- Born: 1964 (age 61–62) Arusha, Tanzania
- Occupation: Mine owner

= Hussein Abebe =

Mine owner from Tanzania

Hussein Abebe is a mine owner from Tanzania who US prosecutors claimed sold hundreds of pounds of TNT to Ahmed Ghailani, which were then used to bomb US embassies in Africa. Abebe's own capture, and his potential testimony against Ghailani, stirred controversy, as it followed confessions extracted from Ghailani under torture in Central Intelligence Agency black sites.

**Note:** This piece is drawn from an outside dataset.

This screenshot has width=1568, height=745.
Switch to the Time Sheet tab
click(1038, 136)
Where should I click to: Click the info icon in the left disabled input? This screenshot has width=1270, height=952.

==Capture and detention in Tanzania==

The New York Times reported that US and Tanzanian officials spent a year trying to find and identify Abebe, based on the information extracted from Ghailani. Ghailani's prosecutor's narrative was that, once located, Abebe acknowledged that he did sell TNT he had access to, for use in mining, and that when he sold TNT to Ghailani he believed it was for use in legitimate mining.

The Guelph Mercury reported that Abede had been working as a taxi driver when authorities found him.

==Potential role in Ghailani's trial==

US District Court Judge Lewis A. Kaplan convened hearings to determine whether he should allow Abebe to testify in September 2010.

On September 19, 2010, The New York Times quoted Karen Greenberg, a law professor who specializes in National Security law, as stating the ruling over whether Abebe testimony would be allowed would set the precedent for all future testimony that derived from evidence extracted through torture in any future trials.

Courthouse News reported that Valentine Mlowola, the police officer who interrogated Abebe, made mistakes during his interrogation that contributed to Kaplan's decision to bar Abebe's testimony.

A motion filed by Ghailani's defense counsel, seeking a new trial, asserted that prosecutors used Abebe to "dupe" the court.